------ Source material

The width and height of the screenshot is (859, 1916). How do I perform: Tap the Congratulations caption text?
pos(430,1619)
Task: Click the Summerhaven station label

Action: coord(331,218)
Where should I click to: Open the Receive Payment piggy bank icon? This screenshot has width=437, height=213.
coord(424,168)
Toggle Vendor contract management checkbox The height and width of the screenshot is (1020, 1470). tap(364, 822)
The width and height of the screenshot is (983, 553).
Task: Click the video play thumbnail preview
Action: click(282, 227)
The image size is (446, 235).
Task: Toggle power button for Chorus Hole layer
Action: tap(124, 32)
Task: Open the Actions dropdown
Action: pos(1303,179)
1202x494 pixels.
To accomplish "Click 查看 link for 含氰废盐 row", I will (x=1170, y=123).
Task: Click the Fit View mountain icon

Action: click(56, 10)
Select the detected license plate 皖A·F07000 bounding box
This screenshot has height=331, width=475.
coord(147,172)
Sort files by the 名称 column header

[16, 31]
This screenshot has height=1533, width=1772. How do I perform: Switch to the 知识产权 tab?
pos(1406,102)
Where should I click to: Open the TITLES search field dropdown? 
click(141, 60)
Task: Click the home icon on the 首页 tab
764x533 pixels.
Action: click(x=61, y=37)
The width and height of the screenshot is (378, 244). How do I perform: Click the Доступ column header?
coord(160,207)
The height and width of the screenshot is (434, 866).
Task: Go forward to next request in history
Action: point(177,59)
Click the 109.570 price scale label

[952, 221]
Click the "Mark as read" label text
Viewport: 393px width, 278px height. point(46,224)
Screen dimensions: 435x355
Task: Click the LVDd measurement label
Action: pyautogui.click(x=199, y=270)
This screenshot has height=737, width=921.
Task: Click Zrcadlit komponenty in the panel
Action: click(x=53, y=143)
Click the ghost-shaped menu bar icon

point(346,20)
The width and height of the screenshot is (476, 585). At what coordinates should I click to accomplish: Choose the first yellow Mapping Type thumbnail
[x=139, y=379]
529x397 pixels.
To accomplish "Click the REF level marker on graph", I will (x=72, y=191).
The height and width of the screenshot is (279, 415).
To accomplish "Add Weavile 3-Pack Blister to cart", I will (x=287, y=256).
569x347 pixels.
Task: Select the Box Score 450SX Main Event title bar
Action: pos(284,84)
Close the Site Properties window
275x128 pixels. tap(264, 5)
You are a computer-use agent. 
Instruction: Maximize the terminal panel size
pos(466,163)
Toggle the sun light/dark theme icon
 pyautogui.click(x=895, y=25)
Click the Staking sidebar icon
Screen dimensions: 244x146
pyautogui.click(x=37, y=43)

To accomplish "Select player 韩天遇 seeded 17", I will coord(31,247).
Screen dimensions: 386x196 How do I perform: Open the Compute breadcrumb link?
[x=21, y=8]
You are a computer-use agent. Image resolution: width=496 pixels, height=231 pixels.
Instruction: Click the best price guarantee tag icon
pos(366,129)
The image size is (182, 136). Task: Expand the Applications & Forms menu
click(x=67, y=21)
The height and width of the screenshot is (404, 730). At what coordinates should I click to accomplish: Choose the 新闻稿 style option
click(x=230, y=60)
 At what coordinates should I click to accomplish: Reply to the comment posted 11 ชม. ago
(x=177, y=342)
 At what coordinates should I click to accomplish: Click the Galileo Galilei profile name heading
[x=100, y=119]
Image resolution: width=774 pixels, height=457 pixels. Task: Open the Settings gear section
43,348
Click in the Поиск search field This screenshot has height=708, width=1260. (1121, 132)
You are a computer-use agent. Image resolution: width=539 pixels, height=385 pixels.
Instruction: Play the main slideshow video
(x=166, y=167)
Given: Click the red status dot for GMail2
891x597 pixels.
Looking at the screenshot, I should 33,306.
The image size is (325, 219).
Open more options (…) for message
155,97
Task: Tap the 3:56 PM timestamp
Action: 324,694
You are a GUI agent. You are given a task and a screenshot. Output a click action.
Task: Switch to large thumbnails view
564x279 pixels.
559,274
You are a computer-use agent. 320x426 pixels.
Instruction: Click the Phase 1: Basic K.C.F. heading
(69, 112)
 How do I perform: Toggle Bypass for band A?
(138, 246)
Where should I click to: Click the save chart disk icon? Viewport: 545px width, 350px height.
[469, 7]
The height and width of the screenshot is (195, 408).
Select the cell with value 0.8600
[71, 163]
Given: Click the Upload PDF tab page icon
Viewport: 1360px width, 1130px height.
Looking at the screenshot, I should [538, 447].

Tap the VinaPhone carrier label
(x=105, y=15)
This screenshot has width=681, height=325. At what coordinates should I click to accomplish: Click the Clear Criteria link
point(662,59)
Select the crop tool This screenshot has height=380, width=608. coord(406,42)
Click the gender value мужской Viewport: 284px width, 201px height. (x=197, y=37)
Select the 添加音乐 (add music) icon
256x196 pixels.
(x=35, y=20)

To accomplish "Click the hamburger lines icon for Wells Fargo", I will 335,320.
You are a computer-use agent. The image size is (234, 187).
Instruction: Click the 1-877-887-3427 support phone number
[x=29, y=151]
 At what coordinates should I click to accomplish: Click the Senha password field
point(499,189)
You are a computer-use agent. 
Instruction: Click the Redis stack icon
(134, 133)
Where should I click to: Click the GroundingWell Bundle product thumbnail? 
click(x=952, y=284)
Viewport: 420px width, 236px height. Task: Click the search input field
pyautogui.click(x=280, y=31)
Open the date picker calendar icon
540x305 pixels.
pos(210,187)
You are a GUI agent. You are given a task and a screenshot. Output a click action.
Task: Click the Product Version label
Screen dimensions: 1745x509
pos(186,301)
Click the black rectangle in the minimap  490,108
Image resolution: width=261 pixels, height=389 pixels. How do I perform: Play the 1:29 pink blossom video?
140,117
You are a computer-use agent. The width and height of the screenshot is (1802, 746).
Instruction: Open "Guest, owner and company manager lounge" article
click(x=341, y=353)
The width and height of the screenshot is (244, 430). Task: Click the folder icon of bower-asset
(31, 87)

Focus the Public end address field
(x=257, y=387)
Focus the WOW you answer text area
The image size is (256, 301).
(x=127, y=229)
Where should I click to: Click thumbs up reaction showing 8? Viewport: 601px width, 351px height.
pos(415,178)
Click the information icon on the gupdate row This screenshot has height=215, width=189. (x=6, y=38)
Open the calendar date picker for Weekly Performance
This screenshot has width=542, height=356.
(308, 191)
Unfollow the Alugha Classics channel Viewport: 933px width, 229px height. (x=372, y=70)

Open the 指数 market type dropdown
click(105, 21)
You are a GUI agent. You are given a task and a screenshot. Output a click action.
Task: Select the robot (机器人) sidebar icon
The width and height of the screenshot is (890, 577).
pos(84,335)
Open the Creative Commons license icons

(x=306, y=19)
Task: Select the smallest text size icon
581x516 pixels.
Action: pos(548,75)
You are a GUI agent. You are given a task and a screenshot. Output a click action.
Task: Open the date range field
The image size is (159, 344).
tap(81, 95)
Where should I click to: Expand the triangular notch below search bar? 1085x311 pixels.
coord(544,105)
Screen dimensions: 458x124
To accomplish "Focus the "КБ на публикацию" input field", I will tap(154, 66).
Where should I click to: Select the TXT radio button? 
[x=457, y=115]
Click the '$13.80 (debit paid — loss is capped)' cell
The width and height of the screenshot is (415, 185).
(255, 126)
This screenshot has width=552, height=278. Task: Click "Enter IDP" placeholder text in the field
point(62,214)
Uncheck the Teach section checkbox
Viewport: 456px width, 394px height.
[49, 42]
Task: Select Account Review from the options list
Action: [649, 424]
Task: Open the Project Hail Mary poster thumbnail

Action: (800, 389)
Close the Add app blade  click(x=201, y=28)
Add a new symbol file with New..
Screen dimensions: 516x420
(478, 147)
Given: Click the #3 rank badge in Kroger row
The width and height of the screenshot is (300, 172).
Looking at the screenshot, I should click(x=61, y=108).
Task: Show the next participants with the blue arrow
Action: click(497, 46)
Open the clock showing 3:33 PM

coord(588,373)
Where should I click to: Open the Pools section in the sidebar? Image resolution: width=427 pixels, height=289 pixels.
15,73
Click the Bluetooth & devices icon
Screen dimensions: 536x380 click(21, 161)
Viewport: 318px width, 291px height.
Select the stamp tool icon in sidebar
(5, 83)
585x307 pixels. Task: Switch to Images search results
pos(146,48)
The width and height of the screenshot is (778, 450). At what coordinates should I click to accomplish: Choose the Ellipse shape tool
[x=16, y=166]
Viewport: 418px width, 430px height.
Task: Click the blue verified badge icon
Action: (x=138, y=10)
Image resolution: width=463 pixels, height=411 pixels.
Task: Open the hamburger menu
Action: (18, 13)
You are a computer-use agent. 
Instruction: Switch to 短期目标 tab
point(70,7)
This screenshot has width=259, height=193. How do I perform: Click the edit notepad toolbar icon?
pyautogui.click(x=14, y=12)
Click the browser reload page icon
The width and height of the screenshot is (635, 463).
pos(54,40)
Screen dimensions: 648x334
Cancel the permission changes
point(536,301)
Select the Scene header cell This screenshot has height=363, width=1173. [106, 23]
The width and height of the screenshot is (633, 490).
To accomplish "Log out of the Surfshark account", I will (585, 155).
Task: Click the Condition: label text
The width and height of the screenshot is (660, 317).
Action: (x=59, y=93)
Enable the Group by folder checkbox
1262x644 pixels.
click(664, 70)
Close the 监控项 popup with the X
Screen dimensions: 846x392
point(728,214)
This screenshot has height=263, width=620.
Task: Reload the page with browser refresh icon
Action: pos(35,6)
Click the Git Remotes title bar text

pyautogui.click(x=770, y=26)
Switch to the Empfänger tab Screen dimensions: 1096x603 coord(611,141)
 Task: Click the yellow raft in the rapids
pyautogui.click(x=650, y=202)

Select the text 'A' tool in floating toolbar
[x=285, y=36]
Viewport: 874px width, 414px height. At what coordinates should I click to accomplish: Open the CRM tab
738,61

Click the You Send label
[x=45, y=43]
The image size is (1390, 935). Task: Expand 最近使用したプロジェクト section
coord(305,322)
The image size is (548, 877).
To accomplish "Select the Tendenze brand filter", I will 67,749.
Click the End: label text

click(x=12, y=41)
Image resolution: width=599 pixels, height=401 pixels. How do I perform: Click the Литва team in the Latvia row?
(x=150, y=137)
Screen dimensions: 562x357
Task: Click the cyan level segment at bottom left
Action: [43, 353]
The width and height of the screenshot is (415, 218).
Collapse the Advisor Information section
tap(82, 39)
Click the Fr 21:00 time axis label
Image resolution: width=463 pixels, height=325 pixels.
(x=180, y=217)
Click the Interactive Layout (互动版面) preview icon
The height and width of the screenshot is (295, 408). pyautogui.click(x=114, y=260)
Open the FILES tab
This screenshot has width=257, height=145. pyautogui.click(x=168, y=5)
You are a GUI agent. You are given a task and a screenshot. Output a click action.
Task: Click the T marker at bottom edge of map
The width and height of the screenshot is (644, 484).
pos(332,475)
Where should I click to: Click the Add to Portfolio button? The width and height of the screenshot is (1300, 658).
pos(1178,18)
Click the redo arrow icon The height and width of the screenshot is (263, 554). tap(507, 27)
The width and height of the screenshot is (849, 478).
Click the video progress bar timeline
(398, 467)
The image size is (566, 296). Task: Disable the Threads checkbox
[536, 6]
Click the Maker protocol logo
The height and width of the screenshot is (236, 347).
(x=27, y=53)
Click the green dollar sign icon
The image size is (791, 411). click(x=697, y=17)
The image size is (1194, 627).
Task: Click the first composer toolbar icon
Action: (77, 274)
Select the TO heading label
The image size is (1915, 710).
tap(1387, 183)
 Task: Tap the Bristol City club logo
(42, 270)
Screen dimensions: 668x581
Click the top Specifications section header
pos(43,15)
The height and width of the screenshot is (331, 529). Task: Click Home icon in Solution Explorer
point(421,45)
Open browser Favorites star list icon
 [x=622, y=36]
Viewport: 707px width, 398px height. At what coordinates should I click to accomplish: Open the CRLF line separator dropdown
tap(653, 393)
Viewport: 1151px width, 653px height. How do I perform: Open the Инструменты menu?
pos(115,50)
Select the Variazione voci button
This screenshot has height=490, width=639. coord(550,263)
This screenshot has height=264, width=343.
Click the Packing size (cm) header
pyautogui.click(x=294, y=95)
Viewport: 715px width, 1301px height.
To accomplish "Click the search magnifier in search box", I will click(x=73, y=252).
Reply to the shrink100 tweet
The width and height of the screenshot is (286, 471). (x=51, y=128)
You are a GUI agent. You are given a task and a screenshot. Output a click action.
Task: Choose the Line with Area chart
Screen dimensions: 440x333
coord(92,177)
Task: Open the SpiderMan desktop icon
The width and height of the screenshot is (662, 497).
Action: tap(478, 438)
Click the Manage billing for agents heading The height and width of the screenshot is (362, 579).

------------

Determine the number of lines in these entries that contain the word "computer", and write only that number.

* [Response below]: 8